3- Gelelim saf bir vatandaşı hayrete düşüren başka bir meseleye. Çok önemli bir meseleye tabii ki, Yılmaz Özdil’in kitabına. Hiç sözüm yok, böyle bir talep varsa arz da ona göre olur. Bunu iktisat okuduğum için iyi biliyorum. Ancak kitabın başlığında, radikal bir devrimci, akıl almaz bir strateji ustası ve inatçı bir yurtsever olan Mustafa Kemal’in “Gazi Mustafa Kemal” olan imzasından neden Gazi sözcüğünün çıkarıldığını gerçekten merak ettim. Önemli bir tanımlayıcı sıfattır. Ayrıca aynı yazarın çocuklara Atatürk’ü anlattığı iddia edilen çocuk kitaplarının birinin başlığı benim çok ağrıma gitti. “Atatürk ve Temizlik”, bu kadar da olmaz.

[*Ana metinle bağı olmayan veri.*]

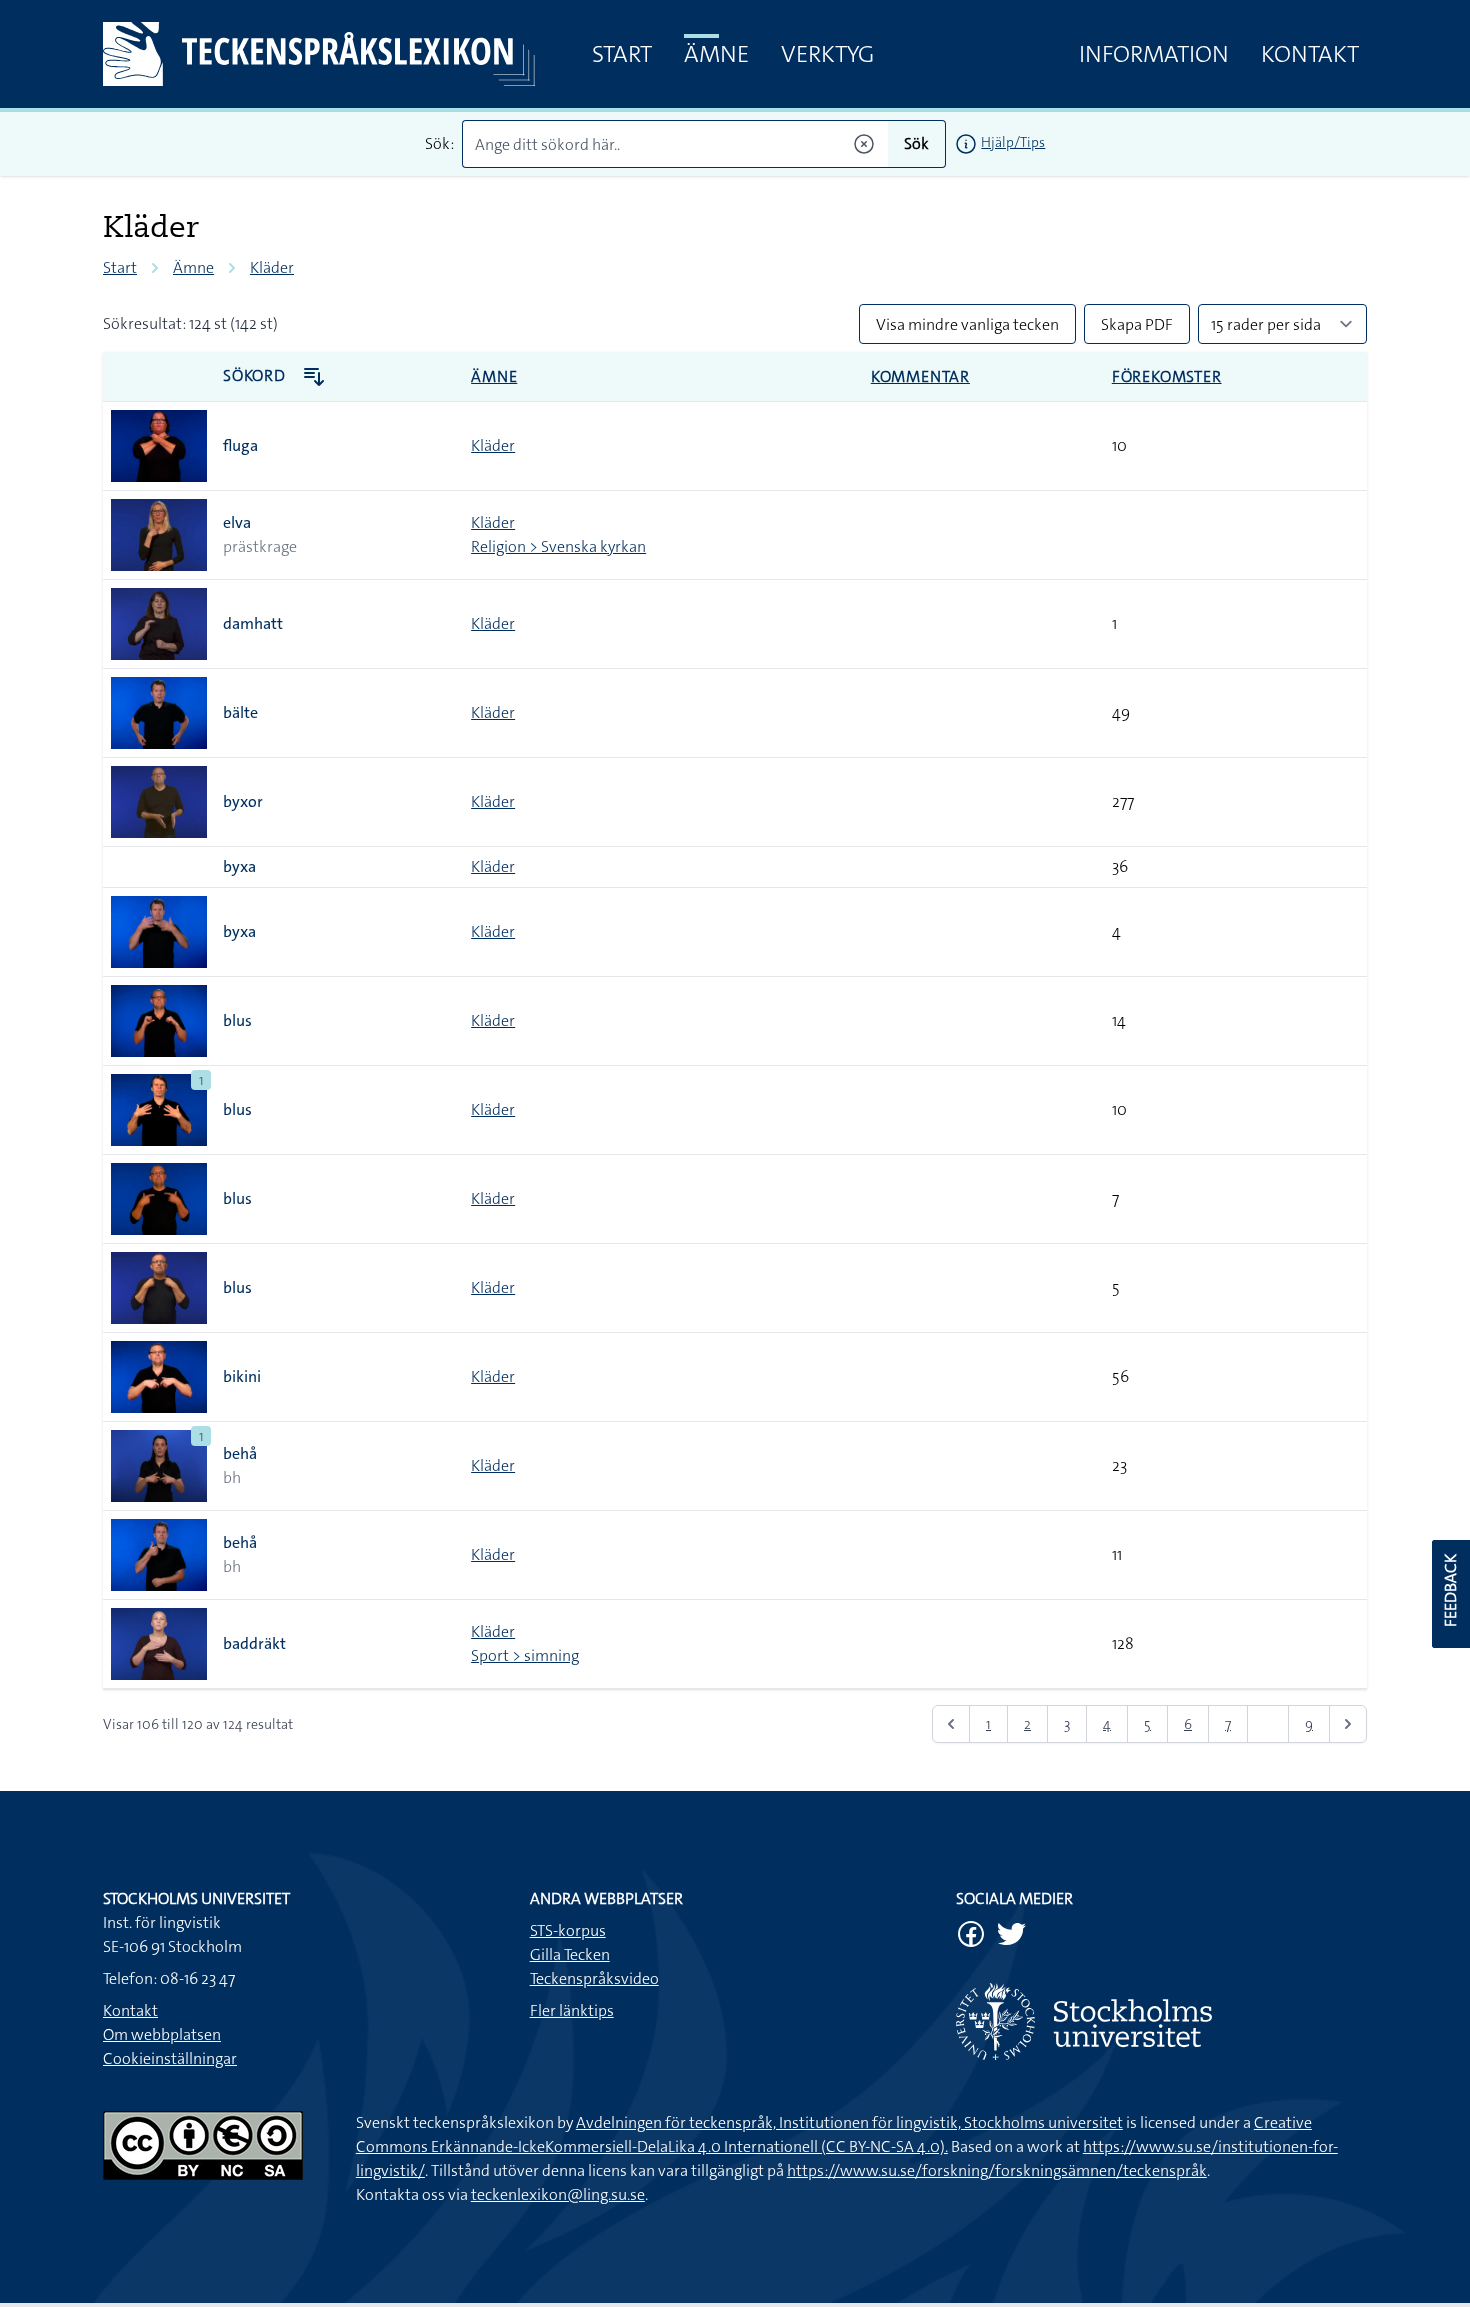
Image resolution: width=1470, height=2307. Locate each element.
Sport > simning (525, 1655)
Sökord (256, 375)
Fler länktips (572, 2010)
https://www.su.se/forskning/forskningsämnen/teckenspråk (997, 2170)
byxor (243, 801)
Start (622, 54)
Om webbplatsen (162, 2034)
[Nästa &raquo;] (1348, 1724)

Atatürk sanki sınıfın temizlik kolu başkanı. Ayrıca biyografi özelliği olan bu prestij kitabında hiçbir dipnot olmaması şaşırtıcı, sanki Yılmaz Özdil, hayali seçmenler gibi 120 yaşında ve ömür boyu Mustafa Kemal’le yaşamış. Vallahi inanırım. Sözü bağlayayım, Ege’de bir sahte Mustafa Kemal Atatürk var. Kaşlarını inceltip Atatürk’e benzemeye çalışan bu kişi Ege kentlerinin, ilçelerinin kurtuluş günlerinde '66rak giyip kurtuluşa katılan kortejin başında yürüyor. Özellikle kadınlar ona dokunmaya çalışıyorlar, sürekli onunla fotoğraf çektiriyorlar. Sonra adam frakını çıkarıp sıradan giysileriyle az önce önünden geçtiği kahvede oturup kahvesini yudumlayınca da fırlama birkaç çocuk “Atatürk hortladı, Atatürk hortladı” diyerek ortalığın tozunu atıyorlar. Bu arkadaşın yürüyüşü belediyelere iki yıl önce 3 bin Türk Lirası’na mal oluyordu. Ne demiştik, talep kendi arzını da yaratır. Ne de olsa liberal ekonomi geçerli, bırakınız yapsınlar, bırakınız geçsinler! Ve biz saf vatandaşlara düşen bir görev var, ülkenin üstüne dev bir afiş asmalıyız: Her şey satılık!